● **Source material**
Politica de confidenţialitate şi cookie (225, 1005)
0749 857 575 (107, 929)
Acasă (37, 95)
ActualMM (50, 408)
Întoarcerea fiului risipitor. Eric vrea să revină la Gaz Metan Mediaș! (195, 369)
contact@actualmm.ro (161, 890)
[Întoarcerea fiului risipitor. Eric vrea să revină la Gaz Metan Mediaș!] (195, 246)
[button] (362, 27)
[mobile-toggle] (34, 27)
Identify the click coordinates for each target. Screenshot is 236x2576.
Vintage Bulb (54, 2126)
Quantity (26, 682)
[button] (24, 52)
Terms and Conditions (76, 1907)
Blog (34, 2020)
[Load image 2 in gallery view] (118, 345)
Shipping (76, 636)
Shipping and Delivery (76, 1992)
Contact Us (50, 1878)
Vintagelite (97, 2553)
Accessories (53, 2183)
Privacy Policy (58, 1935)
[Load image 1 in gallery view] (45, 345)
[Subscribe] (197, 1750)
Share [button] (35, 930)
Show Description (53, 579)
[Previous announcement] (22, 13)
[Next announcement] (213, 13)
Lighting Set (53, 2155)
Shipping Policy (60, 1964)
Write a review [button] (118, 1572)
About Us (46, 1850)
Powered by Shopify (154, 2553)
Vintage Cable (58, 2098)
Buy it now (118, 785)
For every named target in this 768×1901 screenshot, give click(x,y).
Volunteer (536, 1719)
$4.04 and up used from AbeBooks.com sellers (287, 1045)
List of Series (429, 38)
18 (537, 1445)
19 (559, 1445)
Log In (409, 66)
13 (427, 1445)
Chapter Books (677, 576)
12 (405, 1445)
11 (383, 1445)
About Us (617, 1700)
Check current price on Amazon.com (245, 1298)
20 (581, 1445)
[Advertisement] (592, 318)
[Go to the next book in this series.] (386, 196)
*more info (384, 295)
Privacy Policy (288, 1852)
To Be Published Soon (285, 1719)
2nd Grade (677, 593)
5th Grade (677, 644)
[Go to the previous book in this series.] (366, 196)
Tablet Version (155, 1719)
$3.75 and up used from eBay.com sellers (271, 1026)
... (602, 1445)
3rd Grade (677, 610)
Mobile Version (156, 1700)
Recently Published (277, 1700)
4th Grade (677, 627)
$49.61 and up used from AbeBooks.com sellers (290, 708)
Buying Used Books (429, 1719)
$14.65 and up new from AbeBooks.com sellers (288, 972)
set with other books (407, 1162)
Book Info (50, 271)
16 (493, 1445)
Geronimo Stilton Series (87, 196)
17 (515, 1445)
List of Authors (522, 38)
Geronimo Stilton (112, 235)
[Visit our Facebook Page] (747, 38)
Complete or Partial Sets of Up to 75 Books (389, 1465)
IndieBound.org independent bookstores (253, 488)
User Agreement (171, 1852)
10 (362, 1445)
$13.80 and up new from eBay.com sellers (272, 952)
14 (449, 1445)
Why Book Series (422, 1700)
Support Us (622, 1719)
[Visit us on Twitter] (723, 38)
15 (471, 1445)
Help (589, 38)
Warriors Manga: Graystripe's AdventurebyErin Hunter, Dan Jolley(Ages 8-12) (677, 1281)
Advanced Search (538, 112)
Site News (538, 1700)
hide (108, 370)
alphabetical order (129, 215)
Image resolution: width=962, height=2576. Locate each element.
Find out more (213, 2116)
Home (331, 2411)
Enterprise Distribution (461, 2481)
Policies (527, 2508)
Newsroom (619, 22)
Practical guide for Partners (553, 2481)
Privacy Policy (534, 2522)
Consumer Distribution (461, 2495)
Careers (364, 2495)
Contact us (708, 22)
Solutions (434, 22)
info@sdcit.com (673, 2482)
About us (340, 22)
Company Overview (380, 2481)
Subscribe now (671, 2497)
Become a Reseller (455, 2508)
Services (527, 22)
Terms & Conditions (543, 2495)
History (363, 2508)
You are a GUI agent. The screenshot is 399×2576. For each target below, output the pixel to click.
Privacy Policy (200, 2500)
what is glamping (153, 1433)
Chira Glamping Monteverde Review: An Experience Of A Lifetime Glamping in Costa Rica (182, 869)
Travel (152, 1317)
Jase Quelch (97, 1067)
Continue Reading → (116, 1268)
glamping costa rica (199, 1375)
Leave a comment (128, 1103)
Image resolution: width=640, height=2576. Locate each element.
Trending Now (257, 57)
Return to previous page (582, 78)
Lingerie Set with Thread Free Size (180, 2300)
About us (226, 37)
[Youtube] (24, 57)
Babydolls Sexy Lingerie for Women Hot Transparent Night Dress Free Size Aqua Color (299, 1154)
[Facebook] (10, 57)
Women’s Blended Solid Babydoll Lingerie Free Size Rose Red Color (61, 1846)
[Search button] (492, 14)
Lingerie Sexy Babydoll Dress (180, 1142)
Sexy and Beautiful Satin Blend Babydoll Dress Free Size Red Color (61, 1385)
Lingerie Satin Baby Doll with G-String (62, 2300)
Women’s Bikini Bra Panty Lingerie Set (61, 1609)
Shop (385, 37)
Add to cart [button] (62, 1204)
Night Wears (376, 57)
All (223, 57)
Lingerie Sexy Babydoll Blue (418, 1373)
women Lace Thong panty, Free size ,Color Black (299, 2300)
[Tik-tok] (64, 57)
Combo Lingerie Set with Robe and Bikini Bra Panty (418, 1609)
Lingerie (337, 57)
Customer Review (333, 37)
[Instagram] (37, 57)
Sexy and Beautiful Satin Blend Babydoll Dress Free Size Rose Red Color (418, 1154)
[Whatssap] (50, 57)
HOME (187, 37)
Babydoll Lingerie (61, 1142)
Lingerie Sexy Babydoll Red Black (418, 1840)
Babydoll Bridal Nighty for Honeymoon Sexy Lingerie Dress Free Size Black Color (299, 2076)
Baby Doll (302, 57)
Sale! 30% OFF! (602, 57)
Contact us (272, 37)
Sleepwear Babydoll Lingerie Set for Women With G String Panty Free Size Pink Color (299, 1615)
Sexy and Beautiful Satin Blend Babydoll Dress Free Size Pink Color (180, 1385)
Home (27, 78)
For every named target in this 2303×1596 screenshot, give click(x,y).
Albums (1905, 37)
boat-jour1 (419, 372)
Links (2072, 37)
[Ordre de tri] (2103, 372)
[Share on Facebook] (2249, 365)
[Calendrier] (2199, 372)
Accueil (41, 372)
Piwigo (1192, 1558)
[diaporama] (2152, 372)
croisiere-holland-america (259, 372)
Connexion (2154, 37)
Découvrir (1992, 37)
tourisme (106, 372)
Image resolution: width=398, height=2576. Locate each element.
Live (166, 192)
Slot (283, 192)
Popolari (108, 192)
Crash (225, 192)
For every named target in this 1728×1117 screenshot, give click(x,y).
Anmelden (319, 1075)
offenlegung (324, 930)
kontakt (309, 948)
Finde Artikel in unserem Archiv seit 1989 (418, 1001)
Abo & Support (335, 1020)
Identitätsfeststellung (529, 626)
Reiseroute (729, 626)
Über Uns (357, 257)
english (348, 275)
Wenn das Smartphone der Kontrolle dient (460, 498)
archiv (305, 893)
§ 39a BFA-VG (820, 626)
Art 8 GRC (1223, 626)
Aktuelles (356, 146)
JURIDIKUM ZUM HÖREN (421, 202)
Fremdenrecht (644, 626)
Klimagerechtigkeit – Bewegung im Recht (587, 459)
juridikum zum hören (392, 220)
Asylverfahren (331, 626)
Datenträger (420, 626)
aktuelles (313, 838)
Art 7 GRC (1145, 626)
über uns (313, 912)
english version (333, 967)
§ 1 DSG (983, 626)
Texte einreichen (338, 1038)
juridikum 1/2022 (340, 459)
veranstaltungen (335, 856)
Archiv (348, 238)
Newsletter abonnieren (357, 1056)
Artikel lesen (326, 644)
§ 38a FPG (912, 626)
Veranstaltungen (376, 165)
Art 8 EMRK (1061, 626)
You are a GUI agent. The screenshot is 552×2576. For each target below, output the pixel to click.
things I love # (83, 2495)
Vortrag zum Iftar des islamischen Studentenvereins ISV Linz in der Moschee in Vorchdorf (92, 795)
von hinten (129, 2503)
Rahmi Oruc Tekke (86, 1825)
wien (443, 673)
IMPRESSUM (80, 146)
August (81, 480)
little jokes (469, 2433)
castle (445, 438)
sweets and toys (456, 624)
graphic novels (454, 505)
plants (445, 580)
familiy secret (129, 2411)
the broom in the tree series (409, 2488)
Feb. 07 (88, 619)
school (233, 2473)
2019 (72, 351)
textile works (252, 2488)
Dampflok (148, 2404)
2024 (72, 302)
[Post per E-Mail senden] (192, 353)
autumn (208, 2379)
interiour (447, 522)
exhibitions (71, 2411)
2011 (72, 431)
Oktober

● **Prompt**
Print the lines above from the one with "Artikel lesen (326, 644)" through the one with "Vortrag zum Iftar", both included, exactly as written and nothing more.

● **Result of the exercise**
Artikel lesen (326, 644)
§ 38a FPG (912, 626)
Veranstaltungen (376, 165)
Art 8 EMRK (1061, 626)
You are a GUI agent. The screenshot is 552×2576. For each target below, output the pixel to click.
things I love # (83, 2495)
Vortrag zum Iftar des islamischen Studentenvereins ISV Linz in der Moschee in Vorchdorf (92, 795)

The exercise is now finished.